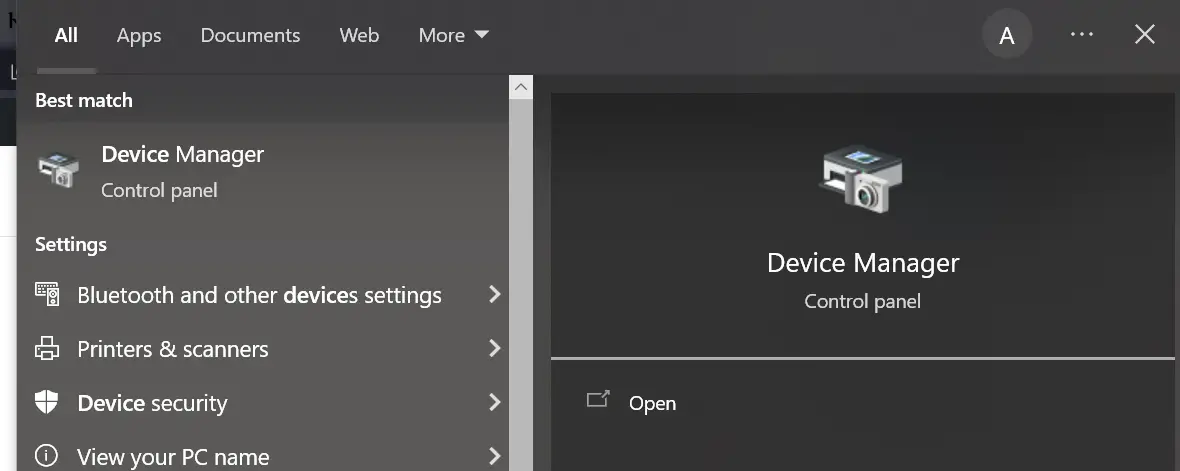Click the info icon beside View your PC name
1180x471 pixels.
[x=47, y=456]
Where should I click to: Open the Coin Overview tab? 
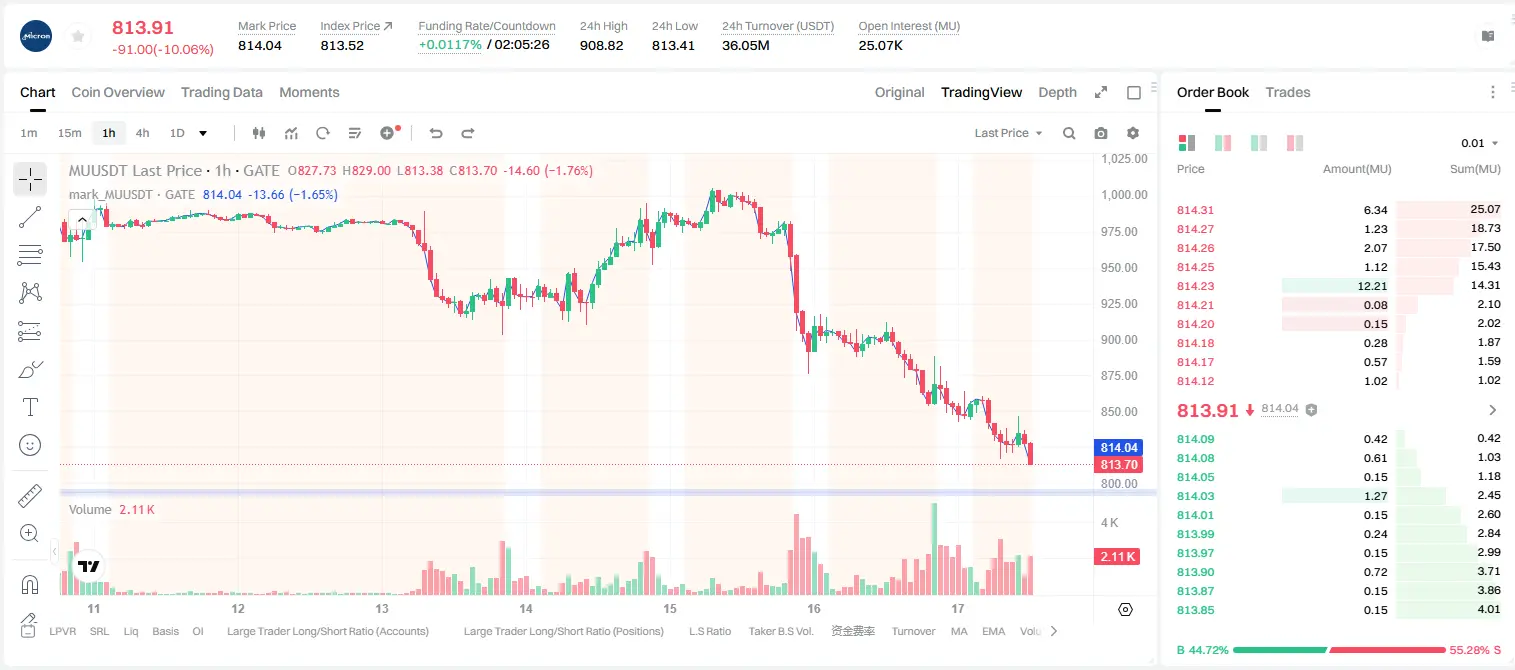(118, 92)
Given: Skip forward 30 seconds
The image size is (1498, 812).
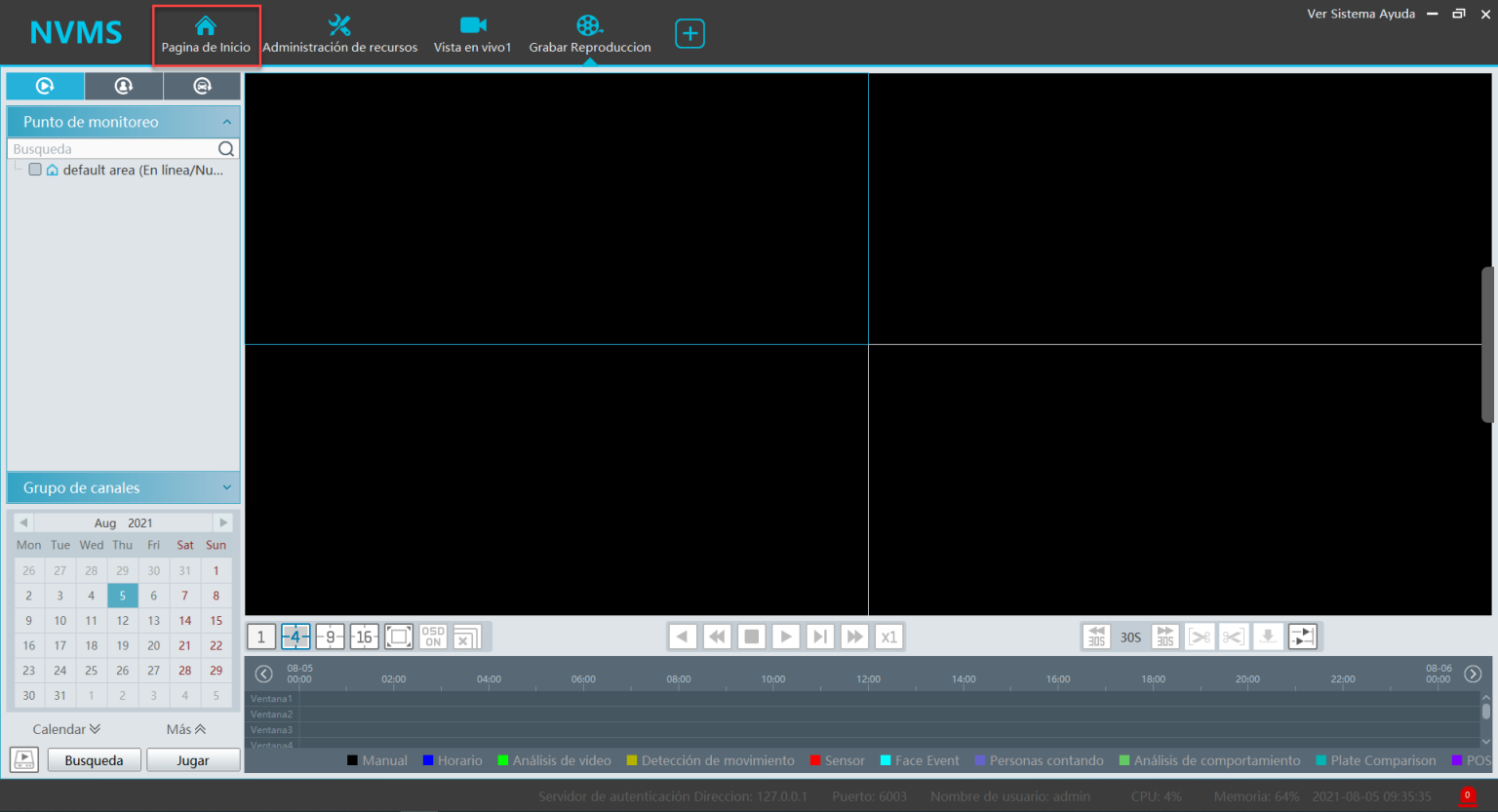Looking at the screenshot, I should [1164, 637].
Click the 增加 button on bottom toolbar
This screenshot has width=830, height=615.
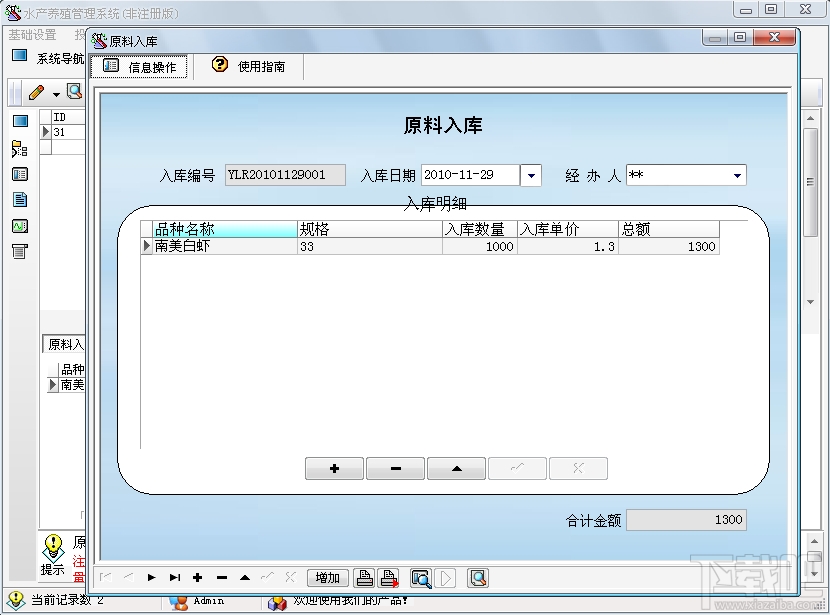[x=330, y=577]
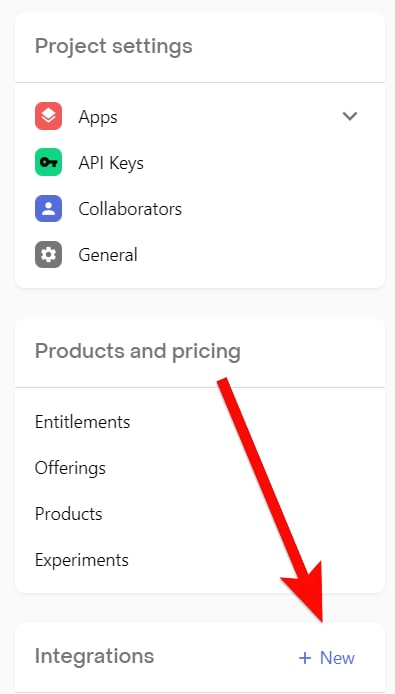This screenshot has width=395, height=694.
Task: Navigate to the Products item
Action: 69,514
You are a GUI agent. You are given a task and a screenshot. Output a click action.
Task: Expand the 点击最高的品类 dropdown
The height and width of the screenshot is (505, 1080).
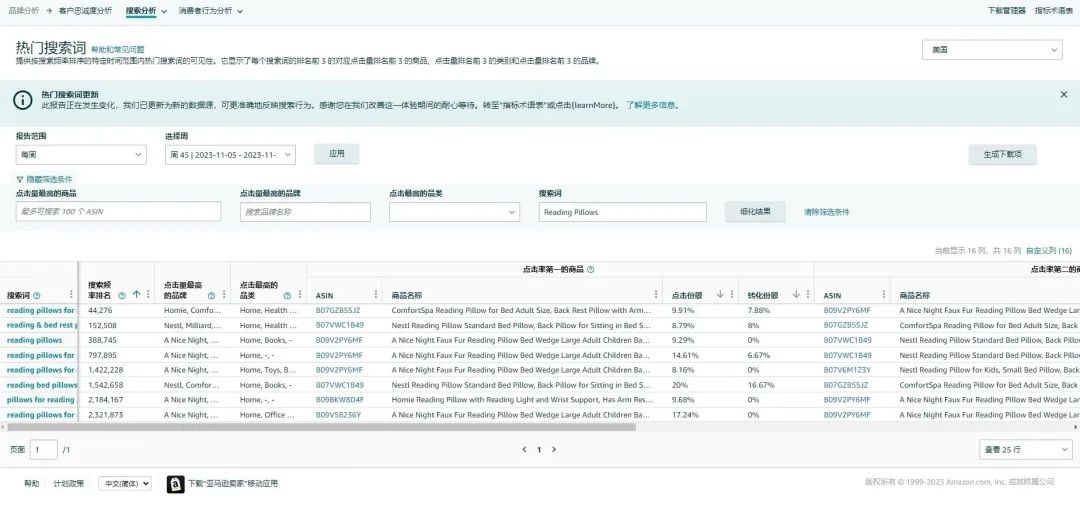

Your assignment
Everything between and including the line above containing "Where should I" and the line containing "Click the 增加 button on bottom toolbar" should be reproduced exactly, with pictures excluded.

Solution for this exercise
Where should I click to: Open the Coin Overview tab? 
(118, 92)
Given: Skip forward 30 seconds
The image size is (1498, 812).
Looking at the screenshot, I should [1164, 637].
Click the 增加 button on bottom toolbar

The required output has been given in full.